We were living in an old house in South Brisbane that had a few stairs at the front and a lot of stairs at the back. I got QLD ambulance community transport to take me to and from the hospital so every day I had to go up and down the back stairs because it was easier to get in the car from the driveway than from the curb.
Every morning, I’d slowly make my way down the stairs. The community transport would drop me at the front of the hospital and I’d power off to my appointment. The casts and crutches meant I could walk really fast. It was like having AFO’s.
Then at the end of the appointment, I’d make my way back to the waiting area for the community transport to pick me up and take me home.
When I finally got my feet back to myself, when I could put shoes on and didn’t need the casts anymore, my feet felt tiny. After half a year, getting about in casts and massive medical shoes, it was strange to put normal shoes on. One of the exciting things that was apparent almost immediately, was that I could wear slip on shoes now. Due to my hammer toes, my feet had always previously slipped out of any shoe that didn’t have laces. Every summer, I had to continue to wear sneakers and socks through the heat and humidity, but now my feet were free!!

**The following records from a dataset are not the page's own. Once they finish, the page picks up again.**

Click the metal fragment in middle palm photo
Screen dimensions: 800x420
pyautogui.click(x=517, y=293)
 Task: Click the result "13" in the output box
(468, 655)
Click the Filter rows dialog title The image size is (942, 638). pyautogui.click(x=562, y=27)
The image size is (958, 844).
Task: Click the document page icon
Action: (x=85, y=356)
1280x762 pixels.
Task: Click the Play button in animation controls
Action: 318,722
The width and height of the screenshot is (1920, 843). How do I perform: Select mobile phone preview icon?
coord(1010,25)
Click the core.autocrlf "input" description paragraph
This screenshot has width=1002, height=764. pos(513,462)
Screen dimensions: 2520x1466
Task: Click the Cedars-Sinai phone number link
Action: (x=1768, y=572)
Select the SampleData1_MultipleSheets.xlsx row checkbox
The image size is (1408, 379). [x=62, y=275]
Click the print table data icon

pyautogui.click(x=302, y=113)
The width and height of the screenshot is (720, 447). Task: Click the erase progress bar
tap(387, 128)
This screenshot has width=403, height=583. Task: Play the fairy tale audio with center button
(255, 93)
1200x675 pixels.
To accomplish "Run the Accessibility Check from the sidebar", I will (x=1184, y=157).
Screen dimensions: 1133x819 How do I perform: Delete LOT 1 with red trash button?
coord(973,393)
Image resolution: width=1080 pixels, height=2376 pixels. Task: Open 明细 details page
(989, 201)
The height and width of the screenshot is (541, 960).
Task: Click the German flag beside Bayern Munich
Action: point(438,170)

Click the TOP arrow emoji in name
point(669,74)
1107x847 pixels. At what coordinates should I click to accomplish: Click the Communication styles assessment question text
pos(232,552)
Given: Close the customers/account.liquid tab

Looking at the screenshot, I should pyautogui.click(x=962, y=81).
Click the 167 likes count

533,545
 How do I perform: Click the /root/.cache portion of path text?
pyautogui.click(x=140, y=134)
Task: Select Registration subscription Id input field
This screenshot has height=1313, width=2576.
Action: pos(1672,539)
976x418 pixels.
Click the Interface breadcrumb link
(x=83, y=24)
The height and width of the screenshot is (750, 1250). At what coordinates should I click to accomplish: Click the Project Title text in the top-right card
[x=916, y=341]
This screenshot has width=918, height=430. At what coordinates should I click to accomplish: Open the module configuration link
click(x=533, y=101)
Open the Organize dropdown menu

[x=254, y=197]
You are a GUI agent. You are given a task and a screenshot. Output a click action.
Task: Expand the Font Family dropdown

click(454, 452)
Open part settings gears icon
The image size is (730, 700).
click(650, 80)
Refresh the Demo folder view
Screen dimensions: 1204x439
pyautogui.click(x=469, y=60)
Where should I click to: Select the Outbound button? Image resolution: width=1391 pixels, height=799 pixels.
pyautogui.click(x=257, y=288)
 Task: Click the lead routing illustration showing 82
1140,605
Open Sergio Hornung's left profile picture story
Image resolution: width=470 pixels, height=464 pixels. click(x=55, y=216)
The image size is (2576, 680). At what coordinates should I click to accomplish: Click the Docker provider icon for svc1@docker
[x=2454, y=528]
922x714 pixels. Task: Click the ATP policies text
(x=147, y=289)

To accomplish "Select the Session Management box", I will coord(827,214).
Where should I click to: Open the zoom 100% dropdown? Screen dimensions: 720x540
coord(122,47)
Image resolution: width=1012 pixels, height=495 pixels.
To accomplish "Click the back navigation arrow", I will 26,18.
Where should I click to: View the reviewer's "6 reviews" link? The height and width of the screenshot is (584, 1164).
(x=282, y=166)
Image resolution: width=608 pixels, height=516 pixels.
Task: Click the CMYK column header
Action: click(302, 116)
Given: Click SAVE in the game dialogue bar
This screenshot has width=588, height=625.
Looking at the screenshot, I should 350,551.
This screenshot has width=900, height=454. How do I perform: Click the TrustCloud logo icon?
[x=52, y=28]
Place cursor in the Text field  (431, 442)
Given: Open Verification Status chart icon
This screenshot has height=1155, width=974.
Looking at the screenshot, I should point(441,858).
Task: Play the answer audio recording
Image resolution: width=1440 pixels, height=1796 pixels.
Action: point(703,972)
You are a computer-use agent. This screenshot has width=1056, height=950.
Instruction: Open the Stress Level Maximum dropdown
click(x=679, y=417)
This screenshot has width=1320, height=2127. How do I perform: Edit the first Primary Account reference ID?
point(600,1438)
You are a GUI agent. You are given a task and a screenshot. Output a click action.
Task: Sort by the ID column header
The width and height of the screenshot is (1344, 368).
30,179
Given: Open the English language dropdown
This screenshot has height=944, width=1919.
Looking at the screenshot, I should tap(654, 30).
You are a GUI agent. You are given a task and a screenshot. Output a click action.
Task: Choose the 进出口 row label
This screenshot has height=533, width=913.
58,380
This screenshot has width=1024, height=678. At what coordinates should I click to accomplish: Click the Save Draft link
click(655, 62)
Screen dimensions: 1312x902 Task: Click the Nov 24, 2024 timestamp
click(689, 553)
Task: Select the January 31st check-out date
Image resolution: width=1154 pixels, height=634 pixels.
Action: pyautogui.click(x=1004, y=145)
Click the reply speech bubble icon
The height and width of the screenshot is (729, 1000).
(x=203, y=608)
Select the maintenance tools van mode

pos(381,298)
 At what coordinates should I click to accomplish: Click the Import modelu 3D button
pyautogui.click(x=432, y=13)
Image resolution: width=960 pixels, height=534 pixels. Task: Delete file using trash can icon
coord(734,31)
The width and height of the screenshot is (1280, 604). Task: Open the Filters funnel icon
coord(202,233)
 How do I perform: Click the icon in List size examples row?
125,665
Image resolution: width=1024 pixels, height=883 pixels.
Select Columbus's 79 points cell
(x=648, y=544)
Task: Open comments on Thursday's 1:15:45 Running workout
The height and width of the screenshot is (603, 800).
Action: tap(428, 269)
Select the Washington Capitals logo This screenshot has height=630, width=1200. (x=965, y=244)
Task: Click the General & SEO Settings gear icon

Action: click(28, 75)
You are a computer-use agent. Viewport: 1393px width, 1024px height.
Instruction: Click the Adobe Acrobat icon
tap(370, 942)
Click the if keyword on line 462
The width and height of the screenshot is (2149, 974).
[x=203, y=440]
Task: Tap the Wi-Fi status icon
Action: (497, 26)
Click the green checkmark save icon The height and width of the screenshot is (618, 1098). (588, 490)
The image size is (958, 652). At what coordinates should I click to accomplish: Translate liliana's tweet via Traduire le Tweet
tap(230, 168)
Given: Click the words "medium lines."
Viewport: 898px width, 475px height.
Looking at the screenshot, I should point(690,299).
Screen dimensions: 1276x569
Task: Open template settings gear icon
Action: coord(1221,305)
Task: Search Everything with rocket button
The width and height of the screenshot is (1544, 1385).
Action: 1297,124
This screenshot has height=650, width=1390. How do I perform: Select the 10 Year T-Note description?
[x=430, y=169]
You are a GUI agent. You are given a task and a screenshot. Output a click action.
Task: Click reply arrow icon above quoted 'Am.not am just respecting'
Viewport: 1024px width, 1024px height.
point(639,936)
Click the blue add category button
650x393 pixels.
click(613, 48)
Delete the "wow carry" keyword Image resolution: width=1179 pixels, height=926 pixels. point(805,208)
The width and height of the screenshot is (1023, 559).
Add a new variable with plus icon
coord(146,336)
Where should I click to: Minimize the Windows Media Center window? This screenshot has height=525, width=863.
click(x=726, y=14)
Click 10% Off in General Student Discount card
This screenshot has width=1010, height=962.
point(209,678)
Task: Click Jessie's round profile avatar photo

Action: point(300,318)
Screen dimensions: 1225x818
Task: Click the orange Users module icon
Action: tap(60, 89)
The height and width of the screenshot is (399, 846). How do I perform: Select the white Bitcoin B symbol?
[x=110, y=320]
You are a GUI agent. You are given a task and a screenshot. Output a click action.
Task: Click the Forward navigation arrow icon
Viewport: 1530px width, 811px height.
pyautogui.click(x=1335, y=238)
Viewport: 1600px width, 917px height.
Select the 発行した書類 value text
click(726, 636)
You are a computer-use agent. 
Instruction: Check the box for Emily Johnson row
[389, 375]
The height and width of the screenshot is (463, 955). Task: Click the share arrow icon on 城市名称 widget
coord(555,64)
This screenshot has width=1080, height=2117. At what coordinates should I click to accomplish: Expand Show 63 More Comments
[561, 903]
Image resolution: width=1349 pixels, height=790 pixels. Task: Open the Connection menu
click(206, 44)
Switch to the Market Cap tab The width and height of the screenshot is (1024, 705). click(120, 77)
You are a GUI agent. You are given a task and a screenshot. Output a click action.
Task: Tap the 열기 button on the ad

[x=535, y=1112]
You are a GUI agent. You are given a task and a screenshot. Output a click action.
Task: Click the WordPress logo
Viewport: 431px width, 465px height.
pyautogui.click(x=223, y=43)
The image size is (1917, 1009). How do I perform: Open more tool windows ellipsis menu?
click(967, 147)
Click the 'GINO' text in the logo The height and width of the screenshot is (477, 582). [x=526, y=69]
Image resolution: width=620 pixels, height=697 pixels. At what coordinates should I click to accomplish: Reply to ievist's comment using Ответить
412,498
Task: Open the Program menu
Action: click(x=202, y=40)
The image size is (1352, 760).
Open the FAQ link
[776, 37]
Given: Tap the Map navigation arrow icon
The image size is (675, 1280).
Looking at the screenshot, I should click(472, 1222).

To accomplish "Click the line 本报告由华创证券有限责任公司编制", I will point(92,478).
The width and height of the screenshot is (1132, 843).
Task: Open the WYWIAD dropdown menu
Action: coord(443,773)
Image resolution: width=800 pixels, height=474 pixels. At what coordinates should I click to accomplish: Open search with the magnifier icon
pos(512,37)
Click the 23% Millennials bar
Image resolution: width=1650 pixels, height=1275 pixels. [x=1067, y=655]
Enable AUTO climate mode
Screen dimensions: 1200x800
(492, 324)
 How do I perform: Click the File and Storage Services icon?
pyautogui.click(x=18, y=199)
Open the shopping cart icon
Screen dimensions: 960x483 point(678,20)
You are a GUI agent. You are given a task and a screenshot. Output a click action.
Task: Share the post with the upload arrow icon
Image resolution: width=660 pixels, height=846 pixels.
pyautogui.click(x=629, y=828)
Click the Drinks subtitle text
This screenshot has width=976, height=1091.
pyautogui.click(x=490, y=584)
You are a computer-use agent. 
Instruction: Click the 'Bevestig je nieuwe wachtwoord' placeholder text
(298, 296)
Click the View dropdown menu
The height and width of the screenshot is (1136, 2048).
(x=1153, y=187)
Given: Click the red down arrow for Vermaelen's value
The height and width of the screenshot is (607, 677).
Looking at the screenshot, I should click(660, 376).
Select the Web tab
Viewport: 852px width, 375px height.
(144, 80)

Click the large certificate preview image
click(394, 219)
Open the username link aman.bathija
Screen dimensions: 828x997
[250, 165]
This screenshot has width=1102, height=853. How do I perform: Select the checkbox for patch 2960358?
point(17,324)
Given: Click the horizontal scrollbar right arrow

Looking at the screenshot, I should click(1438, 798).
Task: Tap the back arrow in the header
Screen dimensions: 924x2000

We moved to Yeronga at the beginning of the next year (Yet again, a house with numerous stairs) and I started studying at South Bank TAFE. On my first day, still in bivalves and on crutches, I walked to the train station only to find that I had to climb an extremely long flight of stairs to cross the road and descend the same on the other side to get to the station. I looked around, there was no other option, so I set my jaw and slowly and steadily, I climbed and descended those stairs. After that, I worked out the bus route which was much easier. Although, this was back in the day before Brisbane had their fancy gas buses, and I had to navigate three steps into the bus, stop at the top of the stairs, put my ticket in the ticket machine and find a seat. So, it was easier but not easy.
The surgery gave me longevity of use in my feet and improved my mobility. I have no doubt that without it, I would now be struggling with terrible pain and unable to walk.
Reading my journal from that period reminds me of the pain and the angst I went through at the time. Learning to walk again at the age of 23 is a daunting prospect.
But, the pain and angst are not what stand out when I look back. What does stand out is how I tackled it all head on. How I dug up reserves of courage and determination that were already part of my character but which I was able to depend upon and strengthen. I went on to get a diploma in community services (community work), then a degree in Social Science (Human services, Community Development, Counselling and mediation) and then at 27, my first job.
In some ways, I’ve come full circle. Finding myself now at the point where I’m dealing with the possibility that I can no longer work, I have had to again lean on that strength and courage to deal with what’s in front of me and make the best decision for me.